Date: June 2, 2016
Source: University of Oxford
The question, 'Where do domestic
dogs come from?', has vexed scholars for a very long time. Some argue that humans
first domesticated wolves in Europe, while others claim this happened in
Central Asia or China. A new paper, published in Science, suggests that
all these claims may be right. Supported by funding from the European Research
Council and the Natural Environment Research Council, a large international
team of scientists compared genetic data with existing archaeological evidence
and show that man's best friend may have emerged independently from two
separate (possibly now extinct) wolf populations that lived on opposite sides
of the Eurasian continent. This means that dogs may have been domesticated not
once, as widely believed, but twice.
A major international research
project on dog domestication, led by the University of Oxford, has
reconstructed the evolutionary history of dogs by first sequencing the genome
(at Trinity College Dublin) of a 4,800-year old medium-sized dog from bone
excavated at the Neolithic Passage Tomb of Newgrange, Ireland. The team
(including French researchers based in Lyon and at the National Museum of
Natural History in Paris) also obtained mitochondrial DNA from 59 ancient dogs
living between 14,000 to 3,000 years ago and then compared them with the
genetic signatures of more than 2,500 previously studied modern dogs.

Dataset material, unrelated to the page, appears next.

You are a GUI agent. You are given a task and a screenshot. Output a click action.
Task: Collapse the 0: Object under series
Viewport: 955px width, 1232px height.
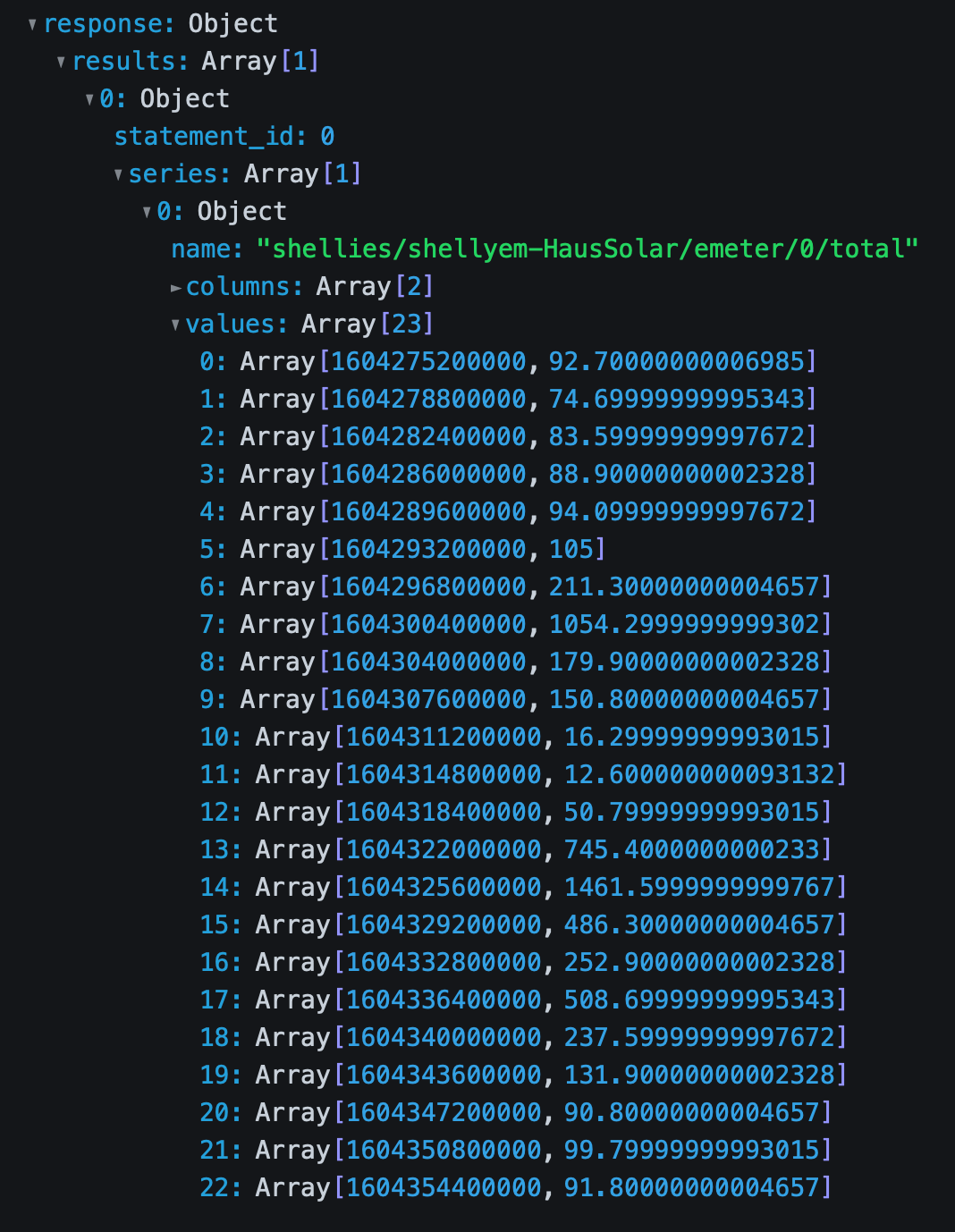[x=147, y=212]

The results of their analyses
demonstrate a genetic separation between modern dog populations currently
living in East Asia and Europe. Curiously, this population split seems to have
taken place after the earliest archaeological evidence for dogs in Europe. The
new genetic evidence also shows a population turnover in Europe that appears to
have mostly replaced the earliest domestic dog population there, which supports
the evidence that there was a later arrival of dogs from elsewhere. Lastly, a
review of the archaeological record shows that early dogs appear in both the
East and West more than 12,000 years ago, but in Central Asia no earlier than
8,000 years ago.
Combined, these new findings
suggest that dogs were first domesticated from geographically separated wolf populations
on opposite sides of the Eurasian continent. At some point after their
domestication, the eastern dogs dispersed with migrating humans into Europe
where they mixed with and mostly replaced the earliest European dogs. Most dogs
today are a mixture of both Eastern and Western dogs -- one reason why previous
genetic studies have been difficult to interpret.